Martinez and her cast mates compare the roles of the students to “free-range chickens” that are raised to produce healthy eggs and meat.

The cast of six performs about a hundred roles in the production.

Loui, a professor of movement, had the cast act as the students, the teachers, trees, furniture and other inanimate objects. No sets or props were used during the show.

In the beginning of the production, a principal character plays through a “courtyard.” In this scene, three other students form a single file line and wave their arms to imitate the motion of water running through a fountain.

For the show, Loui selected five graduate students and one undergrad in UCI’s theater department, all of whom she has trained for about two years, she said.

Loui, the cast and crew have worked on the play for almost four weeks in the Grotowski Barn on campus.

To up the creep factor, Loui chose to perform the play in a campus building that was originally intended to house the med school’s morgue. The group began rehearsals there Saturday.

“It’s a play about bioethics, so I knew I wanted our location to be somewhere in the med school,” Loui said. “Then a friend of mine who teaches at the school told me he knew of the perfect place.”
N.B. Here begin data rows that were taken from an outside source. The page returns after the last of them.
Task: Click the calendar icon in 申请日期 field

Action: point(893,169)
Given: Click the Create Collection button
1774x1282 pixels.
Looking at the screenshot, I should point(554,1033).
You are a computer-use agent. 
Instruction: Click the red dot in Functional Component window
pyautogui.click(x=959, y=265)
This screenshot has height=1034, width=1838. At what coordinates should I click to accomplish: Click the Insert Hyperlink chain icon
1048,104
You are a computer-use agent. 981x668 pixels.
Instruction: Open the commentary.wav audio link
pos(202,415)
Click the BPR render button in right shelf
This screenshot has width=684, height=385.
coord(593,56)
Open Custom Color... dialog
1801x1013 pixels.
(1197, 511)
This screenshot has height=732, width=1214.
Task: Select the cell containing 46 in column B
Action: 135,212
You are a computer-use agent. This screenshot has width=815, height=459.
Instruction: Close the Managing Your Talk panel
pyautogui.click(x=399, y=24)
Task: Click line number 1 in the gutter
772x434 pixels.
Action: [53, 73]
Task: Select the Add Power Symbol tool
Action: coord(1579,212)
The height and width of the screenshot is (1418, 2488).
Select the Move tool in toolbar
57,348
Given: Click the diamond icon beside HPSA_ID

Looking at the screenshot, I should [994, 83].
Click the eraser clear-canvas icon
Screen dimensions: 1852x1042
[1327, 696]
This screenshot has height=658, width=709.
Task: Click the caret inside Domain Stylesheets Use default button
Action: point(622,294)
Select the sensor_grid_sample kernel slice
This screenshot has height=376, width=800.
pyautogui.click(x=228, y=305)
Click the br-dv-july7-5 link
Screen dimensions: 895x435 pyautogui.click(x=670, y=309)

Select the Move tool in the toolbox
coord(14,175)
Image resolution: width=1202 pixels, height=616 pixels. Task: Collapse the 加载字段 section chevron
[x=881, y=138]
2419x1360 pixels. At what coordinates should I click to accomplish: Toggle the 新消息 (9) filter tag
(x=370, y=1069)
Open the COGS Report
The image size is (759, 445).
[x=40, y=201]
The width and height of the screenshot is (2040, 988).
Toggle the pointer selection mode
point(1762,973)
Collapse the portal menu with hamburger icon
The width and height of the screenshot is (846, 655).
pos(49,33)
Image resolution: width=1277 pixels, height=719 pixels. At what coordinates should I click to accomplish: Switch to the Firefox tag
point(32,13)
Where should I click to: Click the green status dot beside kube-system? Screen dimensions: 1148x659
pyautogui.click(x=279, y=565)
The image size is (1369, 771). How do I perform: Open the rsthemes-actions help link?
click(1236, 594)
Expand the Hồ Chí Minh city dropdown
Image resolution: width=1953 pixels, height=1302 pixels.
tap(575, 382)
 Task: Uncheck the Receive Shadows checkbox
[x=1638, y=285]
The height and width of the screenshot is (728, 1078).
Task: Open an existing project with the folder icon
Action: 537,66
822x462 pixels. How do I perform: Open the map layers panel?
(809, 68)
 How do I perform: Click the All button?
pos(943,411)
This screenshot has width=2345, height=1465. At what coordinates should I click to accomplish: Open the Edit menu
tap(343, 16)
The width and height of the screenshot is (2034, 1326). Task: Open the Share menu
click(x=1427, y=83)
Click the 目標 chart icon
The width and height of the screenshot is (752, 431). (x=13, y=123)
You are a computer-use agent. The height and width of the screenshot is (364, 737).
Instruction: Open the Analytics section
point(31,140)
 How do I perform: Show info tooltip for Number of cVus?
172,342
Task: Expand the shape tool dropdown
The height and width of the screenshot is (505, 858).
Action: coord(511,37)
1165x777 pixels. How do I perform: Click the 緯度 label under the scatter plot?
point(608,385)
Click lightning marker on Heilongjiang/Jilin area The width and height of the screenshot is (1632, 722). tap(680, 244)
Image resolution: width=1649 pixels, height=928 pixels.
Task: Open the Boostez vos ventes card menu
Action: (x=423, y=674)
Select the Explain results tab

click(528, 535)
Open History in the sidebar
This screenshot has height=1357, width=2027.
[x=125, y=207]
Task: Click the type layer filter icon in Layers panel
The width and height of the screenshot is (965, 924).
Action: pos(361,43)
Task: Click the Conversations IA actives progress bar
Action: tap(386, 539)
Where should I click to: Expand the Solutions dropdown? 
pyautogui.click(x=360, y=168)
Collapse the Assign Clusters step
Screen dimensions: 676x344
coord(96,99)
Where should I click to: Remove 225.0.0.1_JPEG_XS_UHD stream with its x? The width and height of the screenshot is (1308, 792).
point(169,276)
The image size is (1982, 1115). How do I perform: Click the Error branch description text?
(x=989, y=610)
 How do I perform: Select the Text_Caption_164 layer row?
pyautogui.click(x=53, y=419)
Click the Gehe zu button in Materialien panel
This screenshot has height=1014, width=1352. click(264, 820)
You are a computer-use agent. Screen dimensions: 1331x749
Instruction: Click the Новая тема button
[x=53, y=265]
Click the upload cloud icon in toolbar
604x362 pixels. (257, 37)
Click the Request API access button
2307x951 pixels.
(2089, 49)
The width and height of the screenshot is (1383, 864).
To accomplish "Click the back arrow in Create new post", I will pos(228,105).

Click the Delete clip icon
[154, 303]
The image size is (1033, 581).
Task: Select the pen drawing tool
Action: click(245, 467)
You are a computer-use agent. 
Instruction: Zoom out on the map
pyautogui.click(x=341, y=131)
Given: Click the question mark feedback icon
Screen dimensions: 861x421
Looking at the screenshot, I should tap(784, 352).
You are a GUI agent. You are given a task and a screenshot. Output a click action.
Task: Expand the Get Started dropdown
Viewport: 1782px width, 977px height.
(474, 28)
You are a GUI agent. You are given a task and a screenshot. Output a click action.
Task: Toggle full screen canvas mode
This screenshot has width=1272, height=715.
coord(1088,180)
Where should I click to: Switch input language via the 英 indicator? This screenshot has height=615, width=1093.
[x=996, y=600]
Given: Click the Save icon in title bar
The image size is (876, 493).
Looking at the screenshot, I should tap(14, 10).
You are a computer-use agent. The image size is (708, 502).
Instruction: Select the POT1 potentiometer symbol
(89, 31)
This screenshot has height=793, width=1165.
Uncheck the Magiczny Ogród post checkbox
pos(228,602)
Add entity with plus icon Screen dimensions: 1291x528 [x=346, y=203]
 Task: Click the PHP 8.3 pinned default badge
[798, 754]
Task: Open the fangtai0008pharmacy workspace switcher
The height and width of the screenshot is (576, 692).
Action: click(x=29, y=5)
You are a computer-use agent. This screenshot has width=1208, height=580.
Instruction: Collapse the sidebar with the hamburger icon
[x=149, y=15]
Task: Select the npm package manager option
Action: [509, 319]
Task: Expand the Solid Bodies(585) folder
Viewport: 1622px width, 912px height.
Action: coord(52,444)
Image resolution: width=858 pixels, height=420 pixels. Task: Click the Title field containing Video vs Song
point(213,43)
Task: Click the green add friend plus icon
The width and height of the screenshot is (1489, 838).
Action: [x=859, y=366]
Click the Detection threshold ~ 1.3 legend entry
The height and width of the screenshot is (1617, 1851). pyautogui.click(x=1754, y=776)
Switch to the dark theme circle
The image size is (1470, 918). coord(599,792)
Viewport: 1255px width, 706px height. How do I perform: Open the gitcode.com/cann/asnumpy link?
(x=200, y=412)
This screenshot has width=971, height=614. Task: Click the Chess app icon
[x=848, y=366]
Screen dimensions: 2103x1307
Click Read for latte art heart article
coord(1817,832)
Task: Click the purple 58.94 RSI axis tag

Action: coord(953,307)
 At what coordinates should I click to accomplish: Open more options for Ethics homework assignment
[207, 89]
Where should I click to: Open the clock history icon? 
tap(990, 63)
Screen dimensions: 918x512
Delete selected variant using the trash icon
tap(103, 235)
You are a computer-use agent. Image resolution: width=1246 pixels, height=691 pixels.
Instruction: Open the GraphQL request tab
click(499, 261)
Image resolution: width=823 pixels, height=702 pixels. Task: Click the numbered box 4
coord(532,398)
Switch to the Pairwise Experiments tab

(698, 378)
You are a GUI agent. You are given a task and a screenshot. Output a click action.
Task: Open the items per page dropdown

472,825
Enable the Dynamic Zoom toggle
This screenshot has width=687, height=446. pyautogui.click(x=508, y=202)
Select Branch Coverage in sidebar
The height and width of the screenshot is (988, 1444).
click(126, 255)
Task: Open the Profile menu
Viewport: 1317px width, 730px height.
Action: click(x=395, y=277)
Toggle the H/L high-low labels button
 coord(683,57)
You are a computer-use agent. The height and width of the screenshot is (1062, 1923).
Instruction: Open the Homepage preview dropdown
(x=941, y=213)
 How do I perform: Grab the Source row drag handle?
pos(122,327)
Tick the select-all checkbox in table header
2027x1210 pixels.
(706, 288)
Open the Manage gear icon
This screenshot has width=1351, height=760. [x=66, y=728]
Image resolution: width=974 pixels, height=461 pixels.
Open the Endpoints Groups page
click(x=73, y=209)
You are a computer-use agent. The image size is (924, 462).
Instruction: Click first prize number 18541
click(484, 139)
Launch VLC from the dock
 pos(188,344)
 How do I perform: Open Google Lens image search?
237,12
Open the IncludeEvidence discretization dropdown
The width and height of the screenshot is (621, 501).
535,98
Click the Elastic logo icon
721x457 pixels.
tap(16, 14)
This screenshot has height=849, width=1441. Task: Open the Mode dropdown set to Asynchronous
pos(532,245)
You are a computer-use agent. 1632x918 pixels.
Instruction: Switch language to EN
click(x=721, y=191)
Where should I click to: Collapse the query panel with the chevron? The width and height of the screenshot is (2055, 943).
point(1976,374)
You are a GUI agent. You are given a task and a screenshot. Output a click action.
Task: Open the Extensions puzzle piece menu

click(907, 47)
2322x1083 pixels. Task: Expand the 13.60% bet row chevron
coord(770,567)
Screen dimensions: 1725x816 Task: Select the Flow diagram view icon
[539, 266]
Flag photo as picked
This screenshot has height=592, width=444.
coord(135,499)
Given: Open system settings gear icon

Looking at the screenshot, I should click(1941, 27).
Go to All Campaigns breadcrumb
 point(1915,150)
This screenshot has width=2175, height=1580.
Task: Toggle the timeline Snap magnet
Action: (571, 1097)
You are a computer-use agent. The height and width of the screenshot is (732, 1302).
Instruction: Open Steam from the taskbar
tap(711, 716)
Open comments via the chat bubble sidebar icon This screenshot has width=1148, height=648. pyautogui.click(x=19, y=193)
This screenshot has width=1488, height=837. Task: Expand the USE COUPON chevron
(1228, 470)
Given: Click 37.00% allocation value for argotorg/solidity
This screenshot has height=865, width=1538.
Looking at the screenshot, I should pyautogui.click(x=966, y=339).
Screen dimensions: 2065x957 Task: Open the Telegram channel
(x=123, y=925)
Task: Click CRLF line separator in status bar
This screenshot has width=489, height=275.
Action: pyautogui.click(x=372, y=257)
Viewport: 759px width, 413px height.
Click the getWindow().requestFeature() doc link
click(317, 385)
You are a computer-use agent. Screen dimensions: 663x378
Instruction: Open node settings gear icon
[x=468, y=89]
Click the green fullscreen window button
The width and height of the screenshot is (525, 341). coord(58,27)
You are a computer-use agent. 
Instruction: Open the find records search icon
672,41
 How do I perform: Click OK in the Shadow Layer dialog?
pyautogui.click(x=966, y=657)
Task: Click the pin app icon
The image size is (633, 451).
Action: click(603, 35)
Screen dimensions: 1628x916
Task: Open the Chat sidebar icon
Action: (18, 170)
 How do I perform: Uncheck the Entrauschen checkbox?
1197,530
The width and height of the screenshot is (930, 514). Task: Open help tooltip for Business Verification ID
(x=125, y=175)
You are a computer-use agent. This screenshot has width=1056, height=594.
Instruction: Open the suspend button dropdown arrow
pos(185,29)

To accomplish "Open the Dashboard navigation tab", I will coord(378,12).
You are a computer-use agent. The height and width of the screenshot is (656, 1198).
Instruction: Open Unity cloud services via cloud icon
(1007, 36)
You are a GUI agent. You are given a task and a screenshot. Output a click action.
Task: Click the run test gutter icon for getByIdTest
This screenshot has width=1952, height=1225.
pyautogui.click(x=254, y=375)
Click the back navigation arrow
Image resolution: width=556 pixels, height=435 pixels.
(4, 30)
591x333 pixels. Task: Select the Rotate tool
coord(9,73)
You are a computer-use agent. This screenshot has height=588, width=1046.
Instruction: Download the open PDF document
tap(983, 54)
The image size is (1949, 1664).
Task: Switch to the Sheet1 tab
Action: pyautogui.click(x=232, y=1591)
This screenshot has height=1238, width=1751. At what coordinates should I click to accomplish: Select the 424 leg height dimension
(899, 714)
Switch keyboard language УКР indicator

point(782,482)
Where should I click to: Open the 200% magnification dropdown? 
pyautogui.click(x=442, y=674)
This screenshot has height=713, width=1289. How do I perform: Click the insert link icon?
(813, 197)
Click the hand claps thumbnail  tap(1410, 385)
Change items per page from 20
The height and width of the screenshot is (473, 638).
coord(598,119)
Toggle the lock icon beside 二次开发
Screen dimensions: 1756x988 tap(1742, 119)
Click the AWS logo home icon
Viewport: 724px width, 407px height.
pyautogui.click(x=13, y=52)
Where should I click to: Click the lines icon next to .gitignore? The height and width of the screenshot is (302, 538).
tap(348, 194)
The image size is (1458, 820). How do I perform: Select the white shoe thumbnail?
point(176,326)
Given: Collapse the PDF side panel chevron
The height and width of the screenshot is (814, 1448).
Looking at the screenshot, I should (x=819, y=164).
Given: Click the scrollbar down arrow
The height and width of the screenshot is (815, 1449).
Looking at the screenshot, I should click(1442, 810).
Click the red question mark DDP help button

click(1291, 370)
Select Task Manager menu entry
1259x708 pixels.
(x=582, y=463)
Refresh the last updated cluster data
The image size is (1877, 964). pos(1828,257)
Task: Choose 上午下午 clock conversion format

The production is performed in one of the building’s lecture halls, a space that seats 200. The original morgue, which stands empty, serves as the dressing room for the cast.

“The hallway leading up to the room is very wide, almost like you can imagine the gurneys that would have gone through to that place,” Martinez said.

The last showing of the play will take place at 8 p.m. on Saturday in Tamkin Hall 110 on the UCI School of Medicine. Admission is free.